Project objectives – Problem(s) addressed
Computational Fluid Dynamics (CFD) codes accurately predict the viscous flow around ship hulls at model scale, as validated with model experiments. However, for best practical use the focus should shift to ships at full scale. A main problem in that regard is that full-scale viscous-flow measurements needed for validation are lacking.

The principal technical objectives of EFFORT are:
  • To develop and validate the capability to make detailed, accurate, efficient and reliable predictions of the flow around ship hulls with propellers at full size.
  • Thereby, to provide accurate and fast design tools to fine-tune ship and propeller designs for optimal operation in reality; thus reducing required engine power, fuel consumption and emissions; and reducing damage, cost and discomfort caused by an inappropriate hull/propeller combination.
  • Thus, to make the design process faster, more accurate, more competitive and involving less risk.
Description of Work – Project summary
The work will mainly consist of:

  • A joint CFD development phase, in which extensions of existing CFD codes will be made that are essential to predict the flow around ship hulls at full scale.
  • A full-scale measurement campaign in which extensive flow measurements at sea on board of two vessels will be done using Laser-Doppler Velocimetry techniques. Corresponding model-scale measurements will be done using PIV and other techniques.
  • Collecting the most complete possible set of full-scale flow data for ships, consisting of some earlier experiments and the new data, in a database for full-scale CFD validation
  • Extensive validation studies of full-scale CFD predictions to establish the level of accuracy and improve the modelling.

+++

• **SET EXERCISE**: Copy the part of the project summary that opens with "The principal technical" and closes with "hulls at full scale.", renaming "EFFORT" to "this project". The material that comes next has no connection to the project summary.

• **SOURCE EXCERPT**:
+++

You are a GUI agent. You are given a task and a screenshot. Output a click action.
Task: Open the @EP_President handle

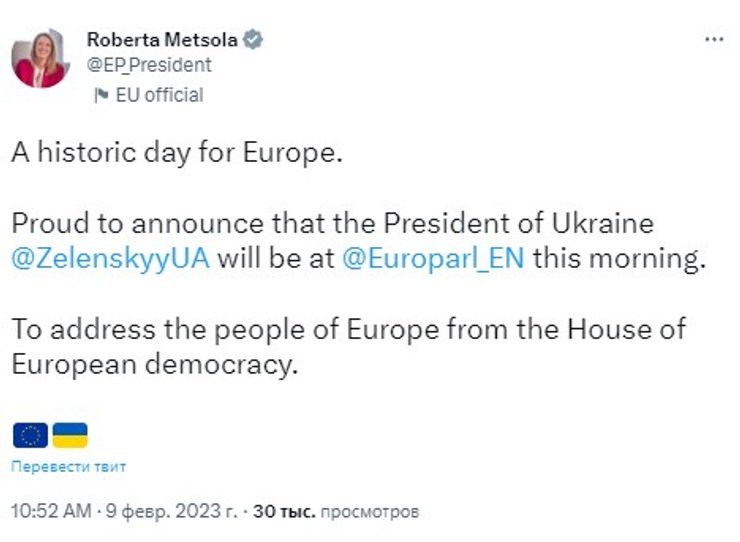(149, 65)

+++

• **RESULT**:
The principal technical objectives of this project are:
  • To develop and validate the capability to make detailed, accurate, efficient and reliable predictions of the flow around ship hulls with propellers at full size.
  • Thereby, to provide accurate and fast design tools to fine-tune ship and propeller designs for optimal operation in reality; thus reducing required engine power, fuel consumption and emissions; and reducing damage, cost and discomfort caused by an inappropriate hull/propeller combination.
  • Thus, to make the design process faster, more accurate, more competitive and involving less risk.
Description of Work – Project summary
The work will mainly consist of:

  • A joint CFD development phase, in which extensions of existing CFD codes will be made that are essential to predict the flow around ship hulls at full scale.